YOUR OBJECTIVE: Word for word, restate the records that come after this.
-------- SOURCE MATERIAL
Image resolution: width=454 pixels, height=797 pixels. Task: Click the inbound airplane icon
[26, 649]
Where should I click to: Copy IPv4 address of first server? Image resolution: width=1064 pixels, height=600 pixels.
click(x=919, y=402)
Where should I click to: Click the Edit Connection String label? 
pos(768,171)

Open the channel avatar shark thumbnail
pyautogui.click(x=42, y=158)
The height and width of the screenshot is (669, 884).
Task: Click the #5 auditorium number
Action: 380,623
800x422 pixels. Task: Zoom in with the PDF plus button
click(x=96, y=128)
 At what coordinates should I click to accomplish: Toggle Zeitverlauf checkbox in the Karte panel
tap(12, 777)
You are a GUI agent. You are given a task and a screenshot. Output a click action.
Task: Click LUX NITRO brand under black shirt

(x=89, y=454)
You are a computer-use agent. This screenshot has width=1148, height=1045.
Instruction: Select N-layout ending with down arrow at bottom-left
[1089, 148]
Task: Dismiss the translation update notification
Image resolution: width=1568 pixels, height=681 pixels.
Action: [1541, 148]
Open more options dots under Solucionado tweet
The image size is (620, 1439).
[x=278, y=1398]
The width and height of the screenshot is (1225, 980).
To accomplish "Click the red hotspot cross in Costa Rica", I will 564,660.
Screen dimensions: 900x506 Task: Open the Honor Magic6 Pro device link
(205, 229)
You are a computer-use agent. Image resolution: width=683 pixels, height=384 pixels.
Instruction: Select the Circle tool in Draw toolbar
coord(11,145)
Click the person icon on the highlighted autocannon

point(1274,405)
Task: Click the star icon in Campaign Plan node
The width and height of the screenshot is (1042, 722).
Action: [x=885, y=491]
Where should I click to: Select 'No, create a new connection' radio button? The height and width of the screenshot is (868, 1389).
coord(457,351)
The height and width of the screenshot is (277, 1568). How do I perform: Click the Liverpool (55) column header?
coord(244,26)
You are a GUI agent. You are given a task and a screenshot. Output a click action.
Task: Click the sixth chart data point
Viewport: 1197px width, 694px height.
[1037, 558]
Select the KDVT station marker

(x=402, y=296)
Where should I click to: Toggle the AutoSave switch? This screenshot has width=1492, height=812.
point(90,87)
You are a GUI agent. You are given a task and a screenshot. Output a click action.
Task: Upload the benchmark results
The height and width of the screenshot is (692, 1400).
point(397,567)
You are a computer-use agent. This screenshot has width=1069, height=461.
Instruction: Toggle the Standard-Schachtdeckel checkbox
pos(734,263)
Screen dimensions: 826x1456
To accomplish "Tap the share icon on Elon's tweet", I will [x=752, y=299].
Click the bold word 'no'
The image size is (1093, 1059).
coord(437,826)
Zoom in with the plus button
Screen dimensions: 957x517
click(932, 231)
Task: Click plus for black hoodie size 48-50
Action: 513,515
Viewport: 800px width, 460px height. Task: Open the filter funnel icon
----------------
TASK RESULT:
Image resolution: width=454 pixels, height=797 pixels. Task: Click the inbound airplane icon
[26, 649]
Where should I click to: Copy IPv4 address of first server? Image resolution: width=1064 pixels, height=600 pixels.
click(x=919, y=402)
Where should I click to: Click the Edit Connection String label? 
pos(768,171)

Open the channel avatar shark thumbnail
pyautogui.click(x=42, y=158)
The height and width of the screenshot is (669, 884).
Task: Click the #5 auditorium number
Action: 380,623
800x422 pixels. Task: Zoom in with the PDF plus button
click(x=96, y=128)
 At what coordinates should I click to accomplish: Toggle Zeitverlauf checkbox in the Karte panel
tap(12, 777)
You are a GUI agent. You are given a task and a screenshot. Output a click action.
Task: Click LUX NITRO brand under black shirt

(x=89, y=454)
You are a computer-use agent. This screenshot has width=1148, height=1045.
Instruction: Select N-layout ending with down arrow at bottom-left
[1089, 148]
Task: Dismiss the translation update notification
Image resolution: width=1568 pixels, height=681 pixels.
Action: [1541, 148]
Open more options dots under Solucionado tweet
The image size is (620, 1439).
[x=278, y=1398]
The width and height of the screenshot is (1225, 980).
To accomplish "Click the red hotspot cross in Costa Rica", I will 564,660.
Screen dimensions: 900x506 Task: Open the Honor Magic6 Pro device link
(205, 229)
You are a computer-use agent. Image resolution: width=683 pixels, height=384 pixels.
Instruction: Select the Circle tool in Draw toolbar
coord(11,145)
Click the person icon on the highlighted autocannon

point(1274,405)
Task: Click the star icon in Campaign Plan node
The width and height of the screenshot is (1042, 722).
Action: [x=885, y=491]
Where should I click to: Select 'No, create a new connection' radio button? The height and width of the screenshot is (868, 1389).
coord(457,351)
The height and width of the screenshot is (277, 1568). How do I perform: Click the Liverpool (55) column header?
coord(244,26)
You are a GUI agent. You are given a task and a screenshot. Output a click action.
Task: Click the sixth chart data point
Viewport: 1197px width, 694px height.
[1037, 558]
Select the KDVT station marker

(x=402, y=296)
Where should I click to: Toggle the AutoSave switch? This screenshot has width=1492, height=812.
point(90,87)
You are a GUI agent. You are given a task and a screenshot. Output a click action.
Task: Upload the benchmark results
The height and width of the screenshot is (692, 1400).
point(397,567)
You are a computer-use agent. This screenshot has width=1069, height=461.
Instruction: Toggle the Standard-Schachtdeckel checkbox
pos(734,263)
Screen dimensions: 826x1456
To accomplish "Tap the share icon on Elon's tweet", I will [x=752, y=299].
Click the bold word 'no'
The image size is (1093, 1059).
coord(437,826)
Zoom in with the plus button
Screen dimensions: 957x517
click(932, 231)
Task: Click plus for black hoodie size 48-50
Action: 513,515
Viewport: 800px width, 460px height. Task: Open the filter funnel icon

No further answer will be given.